North Korea is a scary example of power challenging diplomacy.

So is the United States of America under President Donald J Trump. Large bomb in Afghanistan. Missiles in Syria. Trade threats. Walls. Discrimination.

Now for the dumb questions:

  • Is Trump invulnerable?
  • Does that slightly scare you?

Have a nice day.

Bankrupt.

Here you will find a fine article on Donald Trump’s brilliant new tax plan for the United States of America.
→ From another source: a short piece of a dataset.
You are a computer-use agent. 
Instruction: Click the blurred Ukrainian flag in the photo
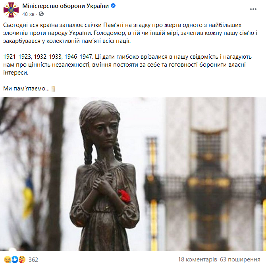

It will bankrupt the country. First, corporate taxes are going to be reduced from 35% to 15%. The trillions in deficits that mere economists predict won’t happen, according to Steven Mnuchin, because growth in reported income will cover it. I think a bit of simple math here is in order: 35% divided by 15% is seven over three. That’s more than double. So to make up for the tax break, American companies will have to report, and pay tax on,more than double their current net profit levels.

Sound likely? Guess not.

That this would save the Donald considerable (?? we don’t see his tax returns, eh??) tax money himself seems to trouble him not a whit.

In addition, this tax reform would do the following:

  • some sort of repatriation tax, giving big companies an incentive to bring back money they hold overseas
  • tax breaks for childcare expenses
  • doubling the amount of standard tax deduction
  • a cut in individual rates, although few details expected yet
  • more tax rate cuts for hedge funds, and other enterprises that pay taxes at individual rates
  • easing the tax form process

And in all of this there is no new tax revenue source:

Mr Trump’s blueprint is not expected to include any proposals for raising new revenue.

The much-discussed border tax that would put a tariff on imports – favoured by House Speaker Paul Ryan – will not be in the plan.

When Mr. Trump got in personal financial trouble in the past, he declared bankruptcy and went on living.

There is the odd voice of sanity in the wings, for example:

Democratic Senator Sherrod Brown called the 15% rate workable only “if you want to blow a hole in the federal budget and cut a whole lot of things like Meals on Wheels and Lake Erie restoration and then lie about the growth rate of the economy”.

Bankrupt. The US Federal Government is going to be bankrupt.

No dumb questions this time. Have a nice day.